何も知らずに訪れた人が、衝撃的な光景でショック死しないように。
「中在家先輩ともあろう方が、なんでワライタケなんか食べちゃったんです?」
本草図鑑をめくる伊作に、疲れた声で乱太郎が尋ねると、伊作は「困ったもんだ」と眉を下げた。
「野戦訓練の前に、きり丸が弁当を売りに来たんだけどね」
野草を炊き込んだご飯の握り飯を買ったのは、図書委員のよしみで押し付けられた長次だけだった。

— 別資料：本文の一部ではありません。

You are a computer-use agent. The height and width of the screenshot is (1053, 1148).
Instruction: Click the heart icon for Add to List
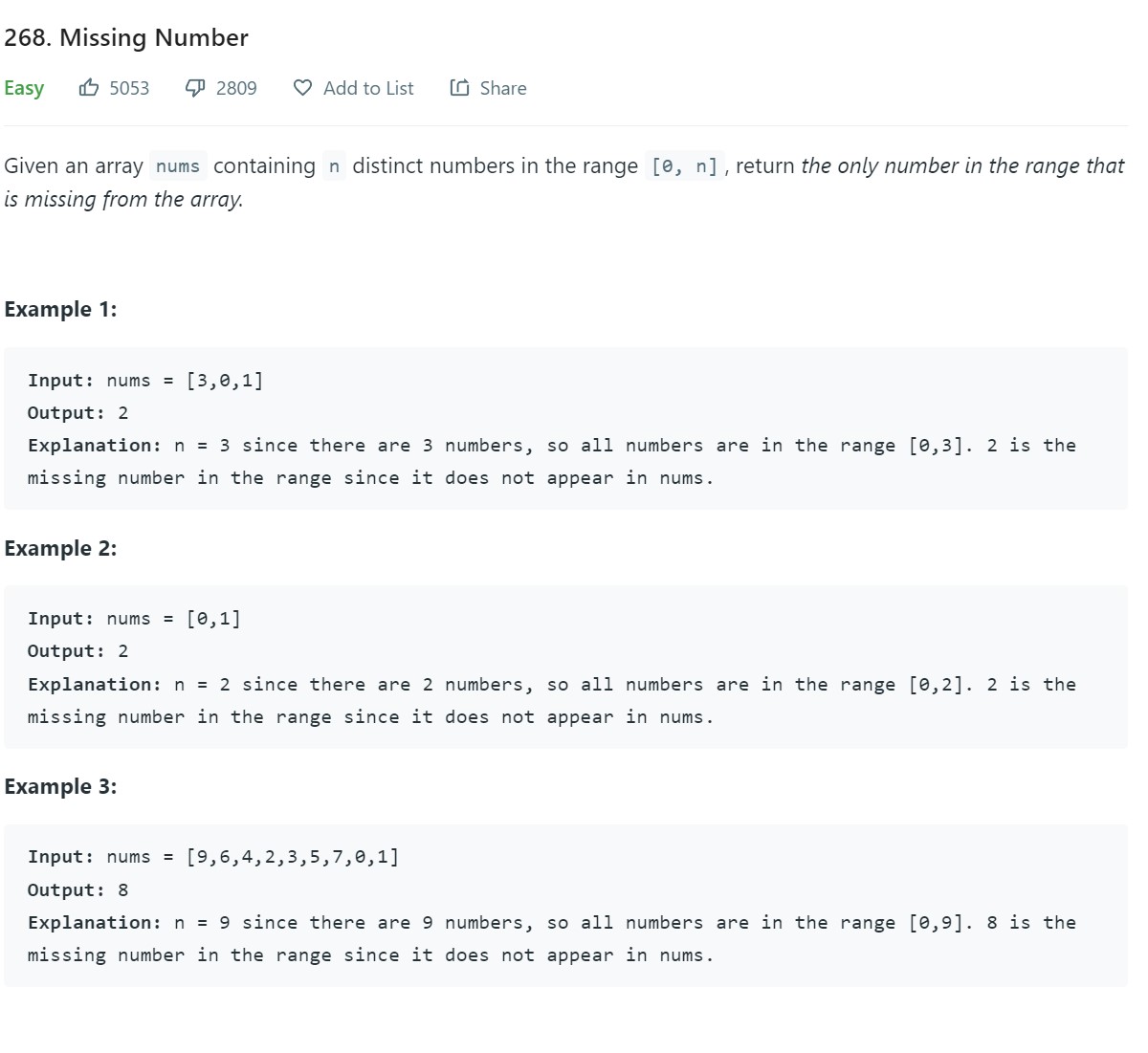coord(302,88)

「……材料にタダのものばっか使うから。……あとで文句言ってやる」
「善法寺先輩、それで解毒方法は?」
「ないんだこれが。神経系に作用した毒が消えるまで、まあ、長くても10時間くらいかな」
「10時間!?」
「気がつかなかった長次も長次だね。でも、後遺症の出るような毒じゃないから、心配はいらないよ」
笑顔の伊作、よどんだ表情の乱太郎と伏木蔵、しかめっ面を円座に隠した文次郎。4通りの顔の上を、異様な音だけが通り過ぎていく。
これがあと10時間。
「来たのが潮江先輩で良かったね」
保健室の戸を開けた途端、やかましいと怒鳴って衝立を蹴倒すのもあの人くらいのものだけど。
しみじみと言う伏木蔵に、乱太郎は大いに同意した。